Last Night in Soho is a movie about a young aspiring fashion designer in the same way that Darren Aronofsky’s Black Swan is about an aspiring young ballerina.
Eloise (Thomasin McKenzie), the aforementioned fashion designer, struggles to fit in with her fellow students after being accepted into the London College of Fashion and moving from her rural home to London.
Eloise also seems to have some manner of psychic sensitivity; we learn this in the very first scene when we see her deceased mother in her mirror, though the specifics of Eloise’s sensitivity are never thoroughly explained.
To get away from some of her judgmental classmates, Ellie rents a room off-campus from an elderly woman and quickly falls into visions of Sandy (Anya Taylor Joy), an aspiring singer who lived in Ellie’s new apartment back in the ’60s.
Ellie’s life and mental state soon stars to spiral as her visions of Sandy begin to tell the dark story of a young woman tricked into prostitution and denied her dreams of singing on stage. The visions are bleeding into Ellies waking life and for a while, the movie is an unsettling ride of sounds and color that lived up to my hopes for an Edgar Wright-led horror movie.

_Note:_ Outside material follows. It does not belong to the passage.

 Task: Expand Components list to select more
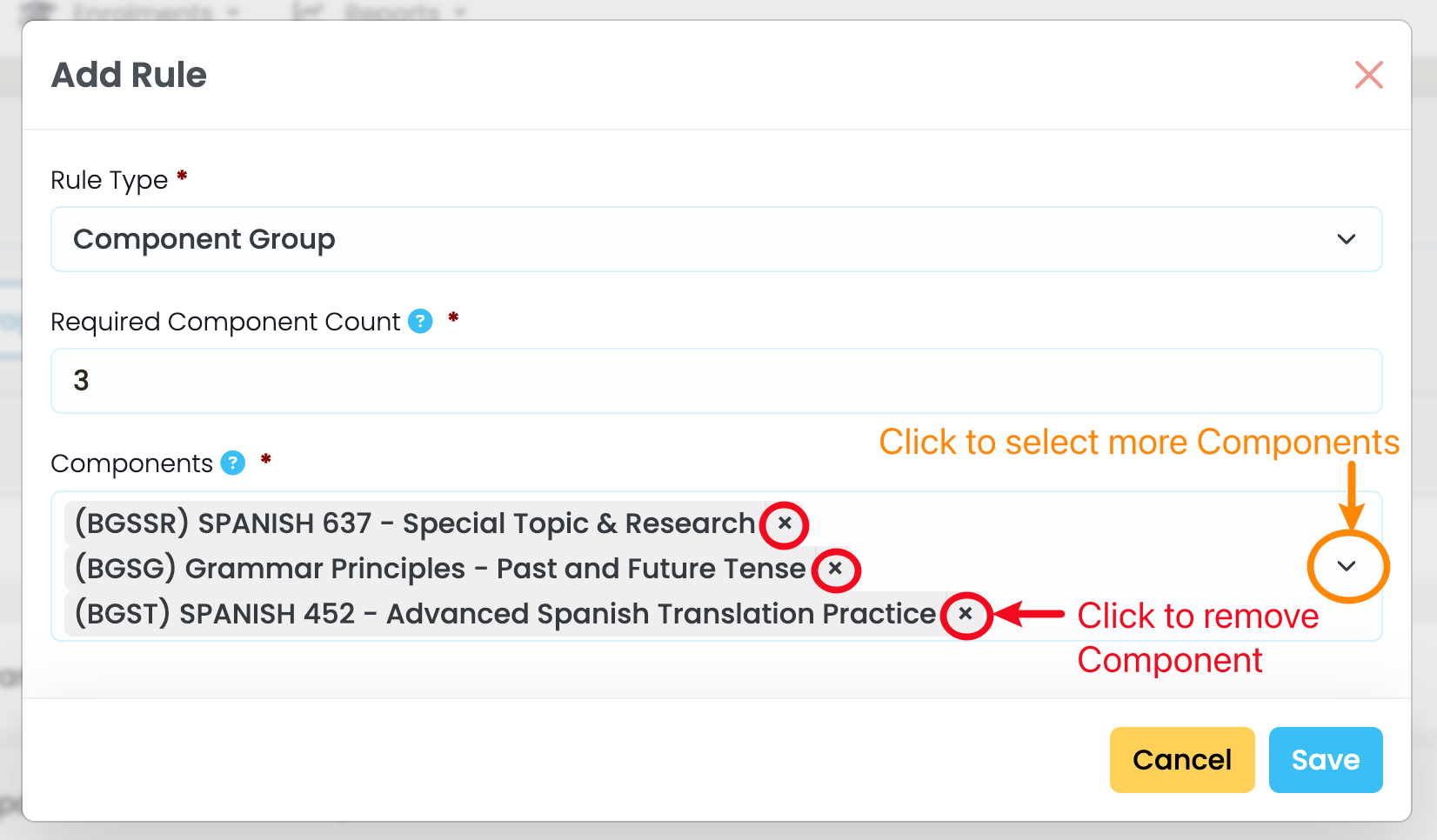tap(1347, 566)
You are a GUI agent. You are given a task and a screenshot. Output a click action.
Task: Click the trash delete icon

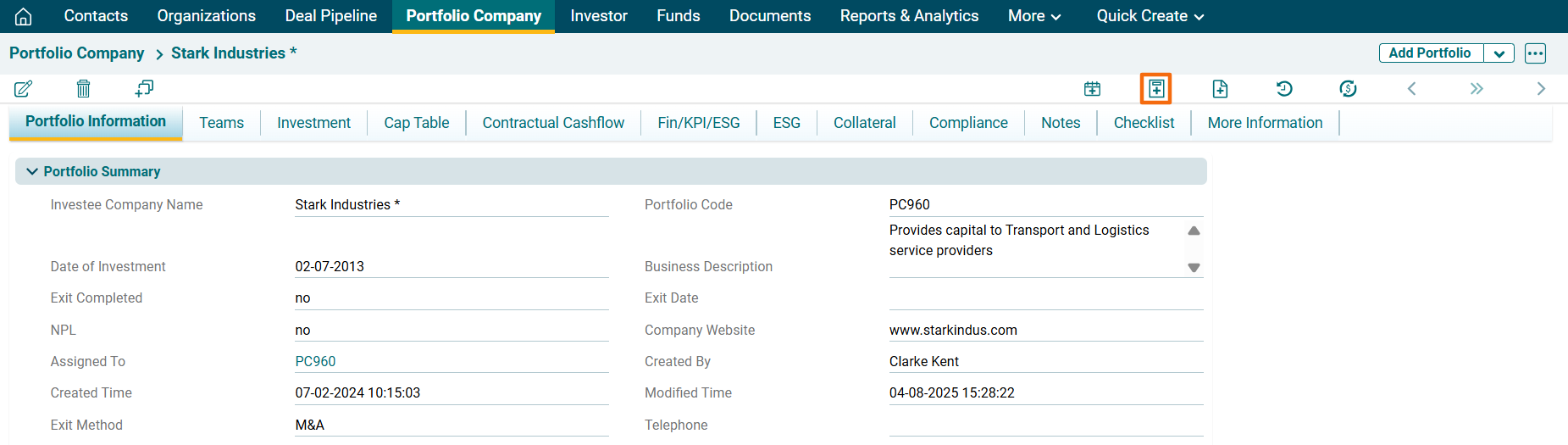coord(83,88)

Where the movie really shines is its audio production; Wright’s previous work with Scott Pilgrim and Baby Driver make the director’s love for music obvious, and that same love is present throughout this film.
Unfortunately, I left this movie with a bad taste in my mouth.
I’m no stranger to horror movies, and that means I know and expect most of them to ruin themselves in the third act, but I dared to hope it wouldn’t be true for this film.
Leading up to the big “twist” that every movie in this genre thinks is required of it because of M. Night Shyamalan’s work in the late ’90s, I was in love with this film. Like Get Out’s take on both overt and systemic racism, Last Night in Soho was on track to being a brilliant horror movie that illustrated the horror of a young woman dreaming of show business who is quickly used and abused for her body. In a way, I suppose the twist doesn’t take that away from the movie at large, but (and here are the big spoilers) the movie takes a turn and the victim that we have followed throughout the film becomes the villain, or at least a villain, and the thread I had followed throughout the first two acts was lost. The equivalent would be if Get Out played through most of the plot as is, and then in the last few scenes, we learned the main character had actually been captured by the white family on purpose because he wanted to kill them.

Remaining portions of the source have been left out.